#### RECORDS FOR THIS TASK:
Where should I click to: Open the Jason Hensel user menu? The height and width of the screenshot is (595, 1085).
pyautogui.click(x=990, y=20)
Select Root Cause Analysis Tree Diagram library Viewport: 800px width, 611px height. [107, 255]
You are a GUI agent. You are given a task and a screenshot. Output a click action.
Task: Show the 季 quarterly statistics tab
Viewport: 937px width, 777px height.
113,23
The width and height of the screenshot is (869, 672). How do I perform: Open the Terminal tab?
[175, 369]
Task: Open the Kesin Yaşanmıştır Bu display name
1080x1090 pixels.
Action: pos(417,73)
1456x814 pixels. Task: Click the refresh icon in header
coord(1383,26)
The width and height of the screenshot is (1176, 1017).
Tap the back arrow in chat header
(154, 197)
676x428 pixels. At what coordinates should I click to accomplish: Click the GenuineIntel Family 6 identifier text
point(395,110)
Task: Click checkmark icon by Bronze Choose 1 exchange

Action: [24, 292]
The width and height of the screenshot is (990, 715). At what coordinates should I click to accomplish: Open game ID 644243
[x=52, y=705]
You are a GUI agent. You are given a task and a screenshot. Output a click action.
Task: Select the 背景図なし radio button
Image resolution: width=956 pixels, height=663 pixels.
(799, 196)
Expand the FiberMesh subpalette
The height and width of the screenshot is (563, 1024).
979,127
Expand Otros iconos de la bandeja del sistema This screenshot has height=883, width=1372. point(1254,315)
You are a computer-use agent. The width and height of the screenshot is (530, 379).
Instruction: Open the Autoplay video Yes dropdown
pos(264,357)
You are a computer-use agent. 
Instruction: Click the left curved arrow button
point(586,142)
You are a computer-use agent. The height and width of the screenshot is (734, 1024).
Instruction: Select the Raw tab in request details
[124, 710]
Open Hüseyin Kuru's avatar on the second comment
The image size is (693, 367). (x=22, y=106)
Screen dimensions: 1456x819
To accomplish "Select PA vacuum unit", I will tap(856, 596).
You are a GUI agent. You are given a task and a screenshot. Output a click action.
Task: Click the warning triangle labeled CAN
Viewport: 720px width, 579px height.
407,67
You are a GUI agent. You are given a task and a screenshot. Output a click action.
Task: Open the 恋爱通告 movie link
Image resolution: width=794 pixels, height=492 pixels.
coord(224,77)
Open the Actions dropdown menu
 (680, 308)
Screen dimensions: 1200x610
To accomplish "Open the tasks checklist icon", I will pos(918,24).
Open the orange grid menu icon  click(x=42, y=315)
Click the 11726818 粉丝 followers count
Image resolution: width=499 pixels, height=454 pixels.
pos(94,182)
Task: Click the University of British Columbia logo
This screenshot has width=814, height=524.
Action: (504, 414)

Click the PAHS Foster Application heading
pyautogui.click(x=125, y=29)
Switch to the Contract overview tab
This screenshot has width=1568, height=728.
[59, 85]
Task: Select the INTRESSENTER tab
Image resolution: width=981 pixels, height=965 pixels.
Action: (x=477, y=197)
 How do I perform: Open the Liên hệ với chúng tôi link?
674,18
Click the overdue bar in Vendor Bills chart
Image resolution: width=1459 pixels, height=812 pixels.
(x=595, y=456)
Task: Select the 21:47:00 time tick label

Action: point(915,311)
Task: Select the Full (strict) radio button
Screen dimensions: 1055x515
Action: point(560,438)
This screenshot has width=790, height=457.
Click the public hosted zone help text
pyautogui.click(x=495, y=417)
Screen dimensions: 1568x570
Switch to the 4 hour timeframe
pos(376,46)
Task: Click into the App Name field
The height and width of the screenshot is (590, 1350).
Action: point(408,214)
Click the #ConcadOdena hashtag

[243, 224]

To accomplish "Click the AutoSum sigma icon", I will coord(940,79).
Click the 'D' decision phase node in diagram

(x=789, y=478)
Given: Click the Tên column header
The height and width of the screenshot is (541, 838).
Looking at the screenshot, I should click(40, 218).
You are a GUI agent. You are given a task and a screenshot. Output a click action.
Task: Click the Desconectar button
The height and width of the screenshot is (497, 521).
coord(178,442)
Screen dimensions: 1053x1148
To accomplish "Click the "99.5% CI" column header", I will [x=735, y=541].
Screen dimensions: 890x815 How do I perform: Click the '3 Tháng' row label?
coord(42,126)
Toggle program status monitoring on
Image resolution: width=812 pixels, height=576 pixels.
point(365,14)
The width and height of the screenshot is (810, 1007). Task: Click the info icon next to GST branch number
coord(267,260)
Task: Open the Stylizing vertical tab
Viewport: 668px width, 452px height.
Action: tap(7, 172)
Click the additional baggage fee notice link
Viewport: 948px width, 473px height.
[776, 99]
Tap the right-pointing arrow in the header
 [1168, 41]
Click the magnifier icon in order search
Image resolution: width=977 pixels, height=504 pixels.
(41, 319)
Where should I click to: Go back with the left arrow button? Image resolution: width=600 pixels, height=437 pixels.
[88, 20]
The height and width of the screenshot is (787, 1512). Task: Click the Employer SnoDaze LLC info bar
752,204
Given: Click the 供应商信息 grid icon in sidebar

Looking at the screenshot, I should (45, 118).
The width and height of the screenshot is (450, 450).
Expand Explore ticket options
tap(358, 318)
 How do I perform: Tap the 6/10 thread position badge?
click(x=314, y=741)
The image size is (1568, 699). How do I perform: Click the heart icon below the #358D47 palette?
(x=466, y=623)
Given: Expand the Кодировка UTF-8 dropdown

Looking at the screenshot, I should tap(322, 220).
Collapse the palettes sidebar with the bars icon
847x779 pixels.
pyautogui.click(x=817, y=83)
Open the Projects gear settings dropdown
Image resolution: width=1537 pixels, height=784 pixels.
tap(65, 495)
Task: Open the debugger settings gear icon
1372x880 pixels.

#### EXERCISE BRIEF:
Print the line with "Given: Click the 供应商信息 grid icon in sidebar" and every line after it in the entries above, exactly as written. Leave out all other lines.

#### WRITTEN RESPONSE:
Given: Click the 供应商信息 grid icon in sidebar

Looking at the screenshot, I should (45, 118).
The width and height of the screenshot is (450, 450).
Expand Explore ticket options
tap(358, 318)
 How do I perform: Tap the 6/10 thread position badge?
click(x=314, y=741)
The image size is (1568, 699). How do I perform: Click the heart icon below the #358D47 palette?
(x=466, y=623)
Given: Expand the Кодировка UTF-8 dropdown

Looking at the screenshot, I should tap(322, 220).
Collapse the palettes sidebar with the bars icon
847x779 pixels.
pyautogui.click(x=817, y=83)
Open the Projects gear settings dropdown
Image resolution: width=1537 pixels, height=784 pixels.
tap(65, 495)
Task: Open the debugger settings gear icon
1372x880 pixels.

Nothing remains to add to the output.